I have been a bit more successful with the volunteer thing lately. I’m going to volunteer as a photographer this weekend. I did some things with a computer refurb/recycling organization. And most excitedly, I have volunteered with horses – for a few months in a therapuetic riding program and possibly in the future with a pony rescue. Granted most of these things are either not long termed and have not yet happened yet or both.
But I still feel like everything is about to fall apart. That there’s no horizon and the world is flipped on its head. I’ve been out of university for over 8 months and I haven’t done much. Meanwhile, it’s been an insane 7 years since I’ve graduated high school. How does that even happen? It feels like it was just a few years ago I was a schoolgirl wandering through the high school corridors. Time doesn’t explain it. It seems so fast.
And still I haven’t done much. I have completed a degree and that’s about it. Definitely not much to write home about for a 24 year old. I feel like I’m getting older, that the time and the window for success is like somehow running out.
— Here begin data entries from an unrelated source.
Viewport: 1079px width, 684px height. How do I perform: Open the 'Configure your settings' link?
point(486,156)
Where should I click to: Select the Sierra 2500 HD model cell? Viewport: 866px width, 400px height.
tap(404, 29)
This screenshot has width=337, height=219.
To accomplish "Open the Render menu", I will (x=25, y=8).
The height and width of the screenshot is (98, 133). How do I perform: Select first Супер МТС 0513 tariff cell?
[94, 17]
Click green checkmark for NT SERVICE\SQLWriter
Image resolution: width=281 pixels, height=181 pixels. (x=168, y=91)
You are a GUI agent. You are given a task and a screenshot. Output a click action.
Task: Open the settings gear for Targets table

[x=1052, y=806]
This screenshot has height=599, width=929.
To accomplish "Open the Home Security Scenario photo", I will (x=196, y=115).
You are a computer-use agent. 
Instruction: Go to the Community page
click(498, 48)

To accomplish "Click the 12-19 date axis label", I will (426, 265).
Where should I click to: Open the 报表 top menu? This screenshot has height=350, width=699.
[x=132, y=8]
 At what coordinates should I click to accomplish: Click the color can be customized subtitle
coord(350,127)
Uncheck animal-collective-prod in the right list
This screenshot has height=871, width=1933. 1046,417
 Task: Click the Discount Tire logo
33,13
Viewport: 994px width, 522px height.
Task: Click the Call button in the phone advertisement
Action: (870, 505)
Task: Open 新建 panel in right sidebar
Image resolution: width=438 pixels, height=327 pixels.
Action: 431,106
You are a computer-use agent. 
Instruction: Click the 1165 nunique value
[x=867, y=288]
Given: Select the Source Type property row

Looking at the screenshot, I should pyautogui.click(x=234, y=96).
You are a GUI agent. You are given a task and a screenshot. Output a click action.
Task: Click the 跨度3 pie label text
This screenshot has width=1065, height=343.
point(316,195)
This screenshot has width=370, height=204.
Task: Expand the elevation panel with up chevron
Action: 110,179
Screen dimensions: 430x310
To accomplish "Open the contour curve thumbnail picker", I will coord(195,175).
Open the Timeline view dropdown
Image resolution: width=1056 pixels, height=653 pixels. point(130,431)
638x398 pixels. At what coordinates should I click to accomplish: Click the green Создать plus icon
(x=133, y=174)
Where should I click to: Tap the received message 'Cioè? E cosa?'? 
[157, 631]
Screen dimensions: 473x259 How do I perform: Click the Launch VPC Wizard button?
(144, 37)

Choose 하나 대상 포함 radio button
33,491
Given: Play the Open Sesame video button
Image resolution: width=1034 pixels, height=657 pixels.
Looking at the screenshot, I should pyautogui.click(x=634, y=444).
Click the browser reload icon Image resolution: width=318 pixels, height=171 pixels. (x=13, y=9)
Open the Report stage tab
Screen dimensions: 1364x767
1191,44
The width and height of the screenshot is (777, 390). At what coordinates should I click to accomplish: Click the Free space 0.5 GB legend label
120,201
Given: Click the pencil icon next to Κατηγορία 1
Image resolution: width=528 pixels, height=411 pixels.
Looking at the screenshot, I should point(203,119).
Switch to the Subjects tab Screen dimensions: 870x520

I’m not quite sure where or how I got to the conclusion.
I guess I’m a results-orientated person. I might have been ambitious, had I had more success in…I don’t know, life? Forcing things don’t always work. I know. That’s what riding has taught me….you can be so determined to “fix” something that everything winds up totally unravelling. But it’s what else do you do? Wait until they come to you? That approach doesn’t really work either, it seems.
Everything seems to be on the verge of falling apart, hanging by its last threads. A big part of it is uncertainty. It’s like I know everything is going to fall apart but I don’t know if anything or everything will come together. The hope is promising but I feel the imminent collapse is looming.
I haven’t even thought much of July yet, other than I hope that I get my crap together…for some reason July seems unplanned, devoid of anything and I just can’t really seem to think much beyond the first week or two of July at all.
I hope that things will work out. But I just don’t know.
I miss school. I miss horses (I haven’t ridden or seen horses in about 2 weeks). I’m tired of arguing at home about stupid things. I miss the structure that my life once had.
I had more in my mind, but somehow this was all I managed to write. Amazing.